▸ Source data
↓↓↓

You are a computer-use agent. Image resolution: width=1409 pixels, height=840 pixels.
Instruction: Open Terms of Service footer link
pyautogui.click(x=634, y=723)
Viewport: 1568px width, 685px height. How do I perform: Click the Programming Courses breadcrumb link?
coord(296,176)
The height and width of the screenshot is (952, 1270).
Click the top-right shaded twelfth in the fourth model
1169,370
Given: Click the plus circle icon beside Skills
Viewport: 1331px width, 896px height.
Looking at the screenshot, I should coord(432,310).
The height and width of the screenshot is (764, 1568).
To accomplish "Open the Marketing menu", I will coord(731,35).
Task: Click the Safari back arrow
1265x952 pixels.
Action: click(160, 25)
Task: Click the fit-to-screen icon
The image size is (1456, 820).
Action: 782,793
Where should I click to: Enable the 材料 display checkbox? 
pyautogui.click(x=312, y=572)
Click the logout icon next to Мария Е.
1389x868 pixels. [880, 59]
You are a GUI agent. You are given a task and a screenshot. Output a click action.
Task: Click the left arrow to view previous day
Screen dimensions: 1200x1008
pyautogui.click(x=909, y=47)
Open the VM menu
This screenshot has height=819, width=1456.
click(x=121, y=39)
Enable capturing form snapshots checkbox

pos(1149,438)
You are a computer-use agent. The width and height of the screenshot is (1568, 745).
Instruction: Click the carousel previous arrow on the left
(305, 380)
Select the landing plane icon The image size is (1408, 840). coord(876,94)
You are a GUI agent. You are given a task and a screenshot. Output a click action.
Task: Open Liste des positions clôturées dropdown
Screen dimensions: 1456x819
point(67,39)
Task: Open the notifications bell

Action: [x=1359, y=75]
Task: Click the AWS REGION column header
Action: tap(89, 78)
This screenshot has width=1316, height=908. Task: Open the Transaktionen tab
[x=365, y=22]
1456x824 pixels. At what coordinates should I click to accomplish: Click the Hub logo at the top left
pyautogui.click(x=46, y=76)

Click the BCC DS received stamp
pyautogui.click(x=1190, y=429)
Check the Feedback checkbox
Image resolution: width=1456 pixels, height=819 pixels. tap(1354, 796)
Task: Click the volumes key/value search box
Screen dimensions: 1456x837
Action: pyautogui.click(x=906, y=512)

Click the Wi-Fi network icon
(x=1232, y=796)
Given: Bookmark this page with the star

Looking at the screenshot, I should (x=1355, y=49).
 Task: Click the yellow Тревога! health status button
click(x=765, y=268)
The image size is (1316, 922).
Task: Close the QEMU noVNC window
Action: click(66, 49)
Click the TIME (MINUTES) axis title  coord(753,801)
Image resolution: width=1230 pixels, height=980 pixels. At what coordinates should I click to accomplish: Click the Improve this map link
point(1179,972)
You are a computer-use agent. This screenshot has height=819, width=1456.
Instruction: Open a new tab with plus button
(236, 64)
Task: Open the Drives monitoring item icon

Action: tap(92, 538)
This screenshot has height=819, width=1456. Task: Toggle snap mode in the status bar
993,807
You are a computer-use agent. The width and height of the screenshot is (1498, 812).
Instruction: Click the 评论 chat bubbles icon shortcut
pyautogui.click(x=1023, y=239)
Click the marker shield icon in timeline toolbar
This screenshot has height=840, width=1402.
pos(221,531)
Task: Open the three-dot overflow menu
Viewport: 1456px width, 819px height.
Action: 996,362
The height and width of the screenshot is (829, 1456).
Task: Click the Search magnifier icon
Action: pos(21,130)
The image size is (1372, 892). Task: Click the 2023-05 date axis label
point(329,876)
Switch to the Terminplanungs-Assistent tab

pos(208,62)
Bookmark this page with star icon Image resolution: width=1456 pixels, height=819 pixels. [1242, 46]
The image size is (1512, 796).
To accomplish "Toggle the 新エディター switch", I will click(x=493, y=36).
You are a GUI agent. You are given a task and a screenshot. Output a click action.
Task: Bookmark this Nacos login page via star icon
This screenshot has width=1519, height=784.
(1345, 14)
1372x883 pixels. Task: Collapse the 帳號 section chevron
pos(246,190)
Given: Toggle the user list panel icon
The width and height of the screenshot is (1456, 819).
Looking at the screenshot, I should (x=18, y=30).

↑↑↑

▸ What is being asked
All of the data above must be set down again exactly.

▸ Response
You are a computer-use agent. Image resolution: width=1409 pixels, height=840 pixels.
Instruction: Open Terms of Service footer link
pyautogui.click(x=634, y=723)
Viewport: 1568px width, 685px height. How do I perform: Click the Programming Courses breadcrumb link?
coord(296,176)
The height and width of the screenshot is (952, 1270).
Click the top-right shaded twelfth in the fourth model
1169,370
Given: Click the plus circle icon beside Skills
Viewport: 1331px width, 896px height.
Looking at the screenshot, I should coord(432,310).
The height and width of the screenshot is (764, 1568).
To accomplish "Open the Marketing menu", I will coord(731,35).
Task: Click the Safari back arrow
1265x952 pixels.
Action: click(160, 25)
Task: Click the fit-to-screen icon
The image size is (1456, 820).
Action: 782,793
Where should I click to: Enable the 材料 display checkbox? 
pyautogui.click(x=312, y=572)
Click the logout icon next to Мария Е.
1389x868 pixels. [880, 59]
You are a GUI agent. You are given a task and a screenshot. Output a click action.
Task: Click the left arrow to view previous day
Screen dimensions: 1200x1008
pyautogui.click(x=909, y=47)
Open the VM menu
This screenshot has height=819, width=1456.
click(x=121, y=39)
Enable capturing form snapshots checkbox

pos(1149,438)
You are a computer-use agent. The width and height of the screenshot is (1568, 745).
Instruction: Click the carousel previous arrow on the left
(305, 380)
Select the landing plane icon The image size is (1408, 840). coord(876,94)
You are a GUI agent. You are given a task and a screenshot. Output a click action.
Task: Open Liste des positions clôturées dropdown
Screen dimensions: 1456x819
point(67,39)
Task: Open the notifications bell

Action: [x=1359, y=75]
Task: Click the AWS REGION column header
Action: tap(89, 78)
This screenshot has width=1316, height=908. Task: Open the Transaktionen tab
[x=365, y=22]
1456x824 pixels. At what coordinates should I click to accomplish: Click the Hub logo at the top left
pyautogui.click(x=46, y=76)

Click the BCC DS received stamp
pyautogui.click(x=1190, y=429)
Check the Feedback checkbox
Image resolution: width=1456 pixels, height=819 pixels. tap(1354, 796)
Task: Click the volumes key/value search box
Screen dimensions: 1456x837
Action: pyautogui.click(x=906, y=512)

Click the Wi-Fi network icon
(x=1232, y=796)
Given: Bookmark this page with the star

Looking at the screenshot, I should (x=1355, y=49).
 Task: Click the yellow Тревога! health status button
click(x=765, y=268)
The image size is (1316, 922).
Task: Close the QEMU noVNC window
Action: click(66, 49)
Click the TIME (MINUTES) axis title  coord(753,801)
Image resolution: width=1230 pixels, height=980 pixels. At what coordinates should I click to accomplish: Click the Improve this map link
point(1179,972)
You are a computer-use agent. This screenshot has height=819, width=1456.
Instruction: Open a new tab with plus button
(236, 64)
Task: Open the Drives monitoring item icon

Action: tap(92, 538)
This screenshot has height=819, width=1456. Task: Toggle snap mode in the status bar
993,807
You are a computer-use agent. The width and height of the screenshot is (1498, 812).
Instruction: Click the 评论 chat bubbles icon shortcut
pyautogui.click(x=1023, y=239)
Click the marker shield icon in timeline toolbar
This screenshot has height=840, width=1402.
pos(221,531)
Task: Open the three-dot overflow menu
Viewport: 1456px width, 819px height.
Action: 996,362
The height and width of the screenshot is (829, 1456).
Task: Click the Search magnifier icon
Action: pos(21,130)
The image size is (1372, 892). Task: Click the 2023-05 date axis label
point(329,876)
Switch to the Terminplanungs-Assistent tab

pos(208,62)
Bookmark this page with star icon Image resolution: width=1456 pixels, height=819 pixels. [1242, 46]
The image size is (1512, 796).
To accomplish "Toggle the 新エディター switch", I will click(x=493, y=36).
You are a GUI agent. You are given a task and a screenshot. Output a click action.
Task: Bookmark this Nacos login page via star icon
This screenshot has width=1519, height=784.
(1345, 14)
1372x883 pixels. Task: Collapse the 帳號 section chevron
pos(246,190)
Given: Toggle the user list panel icon
The width and height of the screenshot is (1456, 819).
Looking at the screenshot, I should (x=18, y=30).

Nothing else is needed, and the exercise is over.